In Sandy Snyder’s two preschool classrooms at Messiah Lutheran Preschool, there is a Wall of Fame. On it are decades of photos of former students who have gone on to shine in athletics, law, medicine, education and entertainment.
It’s part of her packet of teaching tools as she passes on her love of learning to her small charges.
But after more than 36 years in the classroom, Snyder, 75, decided to retire. Sunday, 200 people – friends, relatives and former students – surprised her with a party.
Snyder thought she was going to a late lunch with her daughter and stepped into the school to prep for Monday’s classes. Instead, she was led into the cafeteria where there were balloons, cookies and pound cake, and two iced cakes made into the shape of her two "Scaredy Cats," one yellow and one blue.
"Oh my God," she whispered as she walked into the room. Her hand went to her mouth and then to her heart. She stood in a makeshift receiving line to receive hugs.
She smiled as her daughter Kim Balkema pinned a corsage of tiny, pale lilies on to her dress.
Lynda Gevers, whose son R.J. went through Snyder’s preschool classes and is now a freshman at Concordia Lutheran High school, contacted many of the Wall of Famers about the party.
Her son, R.J. "has never had a teacher he liked better," Gevers said. "He credits Mrs. Snyder – he wants to be a brain surgeon – with all his curiosity and his love of learning."
Jessica Goeglein Arnett, a teacher at the school, said she first worked as Snyder’s aide and learned a lot. "What didn’t I learn?" she asked rhetorically.
Snyder is also famous for keeping a pet newt in an aquarium in her classroom and kissing it every year on "Wacky Wednesday."
Snyder, whose husband, Samuel, died 18 years ago, is a Fort Wayne native who attended Forest Park elementary school and graduated from North Side High School in 1959.
Her mother, Eileen Schamerloh, was a teacher and Snyder knew she wanted to follow in her footsteps.
Snyder earned a bachelor of science and master of science in education at the University of Saint Francis.
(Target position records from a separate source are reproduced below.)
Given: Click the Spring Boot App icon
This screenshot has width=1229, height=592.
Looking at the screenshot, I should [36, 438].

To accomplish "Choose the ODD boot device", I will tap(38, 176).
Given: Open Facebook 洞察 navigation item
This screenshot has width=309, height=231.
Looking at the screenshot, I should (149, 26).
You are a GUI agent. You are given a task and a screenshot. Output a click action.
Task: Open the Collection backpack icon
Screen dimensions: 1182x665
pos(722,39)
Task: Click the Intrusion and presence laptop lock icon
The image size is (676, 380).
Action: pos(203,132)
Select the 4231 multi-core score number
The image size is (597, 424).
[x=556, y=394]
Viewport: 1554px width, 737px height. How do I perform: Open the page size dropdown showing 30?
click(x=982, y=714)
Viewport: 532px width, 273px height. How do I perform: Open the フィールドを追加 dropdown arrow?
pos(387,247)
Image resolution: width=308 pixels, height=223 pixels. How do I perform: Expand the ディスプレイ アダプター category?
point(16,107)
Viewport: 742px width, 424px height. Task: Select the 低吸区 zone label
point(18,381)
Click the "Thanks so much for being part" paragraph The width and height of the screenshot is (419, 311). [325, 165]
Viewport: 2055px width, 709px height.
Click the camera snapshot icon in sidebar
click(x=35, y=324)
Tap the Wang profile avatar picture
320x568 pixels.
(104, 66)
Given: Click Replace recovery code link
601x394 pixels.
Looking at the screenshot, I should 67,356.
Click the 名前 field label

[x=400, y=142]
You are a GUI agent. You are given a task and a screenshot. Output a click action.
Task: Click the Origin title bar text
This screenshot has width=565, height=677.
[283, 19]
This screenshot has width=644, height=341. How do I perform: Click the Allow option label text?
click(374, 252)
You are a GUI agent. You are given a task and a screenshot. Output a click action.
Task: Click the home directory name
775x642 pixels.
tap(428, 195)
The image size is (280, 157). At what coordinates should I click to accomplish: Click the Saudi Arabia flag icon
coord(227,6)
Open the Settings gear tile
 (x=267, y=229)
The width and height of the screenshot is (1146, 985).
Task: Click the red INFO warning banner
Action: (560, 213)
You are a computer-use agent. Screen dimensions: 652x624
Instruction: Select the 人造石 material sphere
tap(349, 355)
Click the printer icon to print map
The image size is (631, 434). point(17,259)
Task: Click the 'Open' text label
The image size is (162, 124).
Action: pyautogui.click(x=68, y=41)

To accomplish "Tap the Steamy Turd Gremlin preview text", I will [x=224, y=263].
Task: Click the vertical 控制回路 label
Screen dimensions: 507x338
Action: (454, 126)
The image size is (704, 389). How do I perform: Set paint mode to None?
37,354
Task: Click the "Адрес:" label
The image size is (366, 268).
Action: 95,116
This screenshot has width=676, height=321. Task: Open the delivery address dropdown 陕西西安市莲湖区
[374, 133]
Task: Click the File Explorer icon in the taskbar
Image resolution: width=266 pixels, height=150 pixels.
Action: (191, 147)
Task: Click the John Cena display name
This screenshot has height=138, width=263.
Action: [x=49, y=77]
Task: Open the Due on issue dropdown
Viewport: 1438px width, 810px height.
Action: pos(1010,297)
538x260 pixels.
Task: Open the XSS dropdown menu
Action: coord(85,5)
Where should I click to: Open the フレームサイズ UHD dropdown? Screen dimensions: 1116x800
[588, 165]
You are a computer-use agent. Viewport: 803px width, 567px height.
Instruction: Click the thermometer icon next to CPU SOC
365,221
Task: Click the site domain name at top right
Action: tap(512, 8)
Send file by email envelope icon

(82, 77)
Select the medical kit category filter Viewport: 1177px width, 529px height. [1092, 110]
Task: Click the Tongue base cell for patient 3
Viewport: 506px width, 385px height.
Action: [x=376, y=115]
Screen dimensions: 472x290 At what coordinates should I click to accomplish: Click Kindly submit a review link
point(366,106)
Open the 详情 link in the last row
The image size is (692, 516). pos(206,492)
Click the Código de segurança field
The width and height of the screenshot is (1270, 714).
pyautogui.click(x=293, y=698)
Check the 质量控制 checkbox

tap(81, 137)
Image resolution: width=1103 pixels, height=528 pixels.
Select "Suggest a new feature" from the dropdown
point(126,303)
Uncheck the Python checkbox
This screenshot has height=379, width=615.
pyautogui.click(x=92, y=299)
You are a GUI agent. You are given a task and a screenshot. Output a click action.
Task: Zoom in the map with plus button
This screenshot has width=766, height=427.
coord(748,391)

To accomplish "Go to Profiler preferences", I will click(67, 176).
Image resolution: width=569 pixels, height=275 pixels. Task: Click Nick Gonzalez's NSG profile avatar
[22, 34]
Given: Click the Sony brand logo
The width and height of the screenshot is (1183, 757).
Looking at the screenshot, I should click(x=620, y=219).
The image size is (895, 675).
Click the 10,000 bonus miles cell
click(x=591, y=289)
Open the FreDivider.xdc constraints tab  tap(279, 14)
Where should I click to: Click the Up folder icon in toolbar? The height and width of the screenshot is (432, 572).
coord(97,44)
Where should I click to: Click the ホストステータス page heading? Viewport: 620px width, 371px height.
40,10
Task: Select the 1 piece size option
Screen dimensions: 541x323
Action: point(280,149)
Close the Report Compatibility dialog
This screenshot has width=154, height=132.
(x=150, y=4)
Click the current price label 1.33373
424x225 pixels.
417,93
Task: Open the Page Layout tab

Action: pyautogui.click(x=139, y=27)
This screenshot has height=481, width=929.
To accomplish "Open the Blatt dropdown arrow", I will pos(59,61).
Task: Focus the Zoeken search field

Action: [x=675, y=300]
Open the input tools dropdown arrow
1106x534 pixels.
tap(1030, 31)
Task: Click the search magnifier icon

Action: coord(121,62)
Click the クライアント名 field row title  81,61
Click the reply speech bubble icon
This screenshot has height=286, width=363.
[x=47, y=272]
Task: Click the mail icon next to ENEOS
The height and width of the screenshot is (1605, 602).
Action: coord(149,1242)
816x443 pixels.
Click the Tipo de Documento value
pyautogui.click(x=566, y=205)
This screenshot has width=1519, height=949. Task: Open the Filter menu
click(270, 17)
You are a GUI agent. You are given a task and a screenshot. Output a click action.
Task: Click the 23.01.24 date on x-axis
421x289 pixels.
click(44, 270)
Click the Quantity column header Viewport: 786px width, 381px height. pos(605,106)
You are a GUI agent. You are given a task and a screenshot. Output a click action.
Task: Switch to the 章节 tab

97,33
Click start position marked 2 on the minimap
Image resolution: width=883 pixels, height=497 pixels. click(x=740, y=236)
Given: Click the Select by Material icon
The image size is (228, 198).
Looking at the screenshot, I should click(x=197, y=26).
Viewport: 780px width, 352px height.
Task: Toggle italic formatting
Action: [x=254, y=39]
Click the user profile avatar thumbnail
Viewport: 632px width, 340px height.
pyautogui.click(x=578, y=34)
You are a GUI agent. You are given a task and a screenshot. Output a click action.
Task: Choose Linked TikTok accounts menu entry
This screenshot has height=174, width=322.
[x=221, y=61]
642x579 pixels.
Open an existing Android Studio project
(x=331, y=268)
She taught at a private kindergarten in Woodburn and then spent three years at St. Joseph Central elementary school before starting 33 years ago at Messiah Lutheran preschool and kindergarten. She taught alongside her lifetime friend, Rose Marquart.
She and her husband, whom she met when she was 4 years old, were foster parents to 29 children.
"It was a joy being able to provide a home for them until they could find new, loving parents," she was quoted as saying in Balkema’s writeup. The Snyders had four children of their own and there are five grandchildren.
Even though she has traveled to 12 countries and many islands, party organizers said she still wanted to travel the world.
Snyder herself said she had a couple of other things in mind, too.
"I’m going to enjoy my garden and my grandchildren and watch all of them grow," she said.